• Task to carry out:
Exactly reproduce the line containing "Select the highlighted" together with every line after it, through the end of the entries, and give nothing more.

Source records

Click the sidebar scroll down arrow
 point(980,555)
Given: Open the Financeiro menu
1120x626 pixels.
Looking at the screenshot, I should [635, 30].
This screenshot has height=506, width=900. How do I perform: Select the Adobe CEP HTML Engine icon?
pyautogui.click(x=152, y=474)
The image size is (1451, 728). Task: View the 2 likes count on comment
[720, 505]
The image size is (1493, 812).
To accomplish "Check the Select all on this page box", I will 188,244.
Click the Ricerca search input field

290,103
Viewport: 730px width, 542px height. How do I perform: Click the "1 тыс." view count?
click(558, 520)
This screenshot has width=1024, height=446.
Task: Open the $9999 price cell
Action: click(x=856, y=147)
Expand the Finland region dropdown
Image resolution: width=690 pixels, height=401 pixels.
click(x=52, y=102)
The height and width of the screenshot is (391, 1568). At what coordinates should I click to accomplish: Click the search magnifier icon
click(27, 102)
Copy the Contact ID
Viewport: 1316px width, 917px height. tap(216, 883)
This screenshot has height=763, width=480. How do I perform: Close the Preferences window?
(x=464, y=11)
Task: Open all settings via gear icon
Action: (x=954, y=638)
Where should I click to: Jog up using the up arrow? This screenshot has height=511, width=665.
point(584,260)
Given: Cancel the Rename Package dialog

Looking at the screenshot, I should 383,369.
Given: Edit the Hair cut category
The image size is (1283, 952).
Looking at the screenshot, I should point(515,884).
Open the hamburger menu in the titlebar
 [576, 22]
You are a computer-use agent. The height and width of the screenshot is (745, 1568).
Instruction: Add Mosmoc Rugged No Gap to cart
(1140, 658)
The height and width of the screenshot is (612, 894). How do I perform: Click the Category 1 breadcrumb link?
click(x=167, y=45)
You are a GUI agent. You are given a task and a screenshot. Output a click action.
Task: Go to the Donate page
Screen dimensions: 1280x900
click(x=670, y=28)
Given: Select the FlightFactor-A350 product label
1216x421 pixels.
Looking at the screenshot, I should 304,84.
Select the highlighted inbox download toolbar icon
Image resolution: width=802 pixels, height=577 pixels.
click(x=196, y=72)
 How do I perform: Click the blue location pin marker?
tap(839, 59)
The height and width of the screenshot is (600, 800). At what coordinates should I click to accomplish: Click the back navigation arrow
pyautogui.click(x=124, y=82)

• Task output:
Select the highlighted inbox download toolbar icon
Image resolution: width=802 pixels, height=577 pixels.
click(x=196, y=72)
 How do I perform: Click the blue location pin marker?
tap(839, 59)
The height and width of the screenshot is (600, 800). At what coordinates should I click to accomplish: Click the back navigation arrow
pyautogui.click(x=124, y=82)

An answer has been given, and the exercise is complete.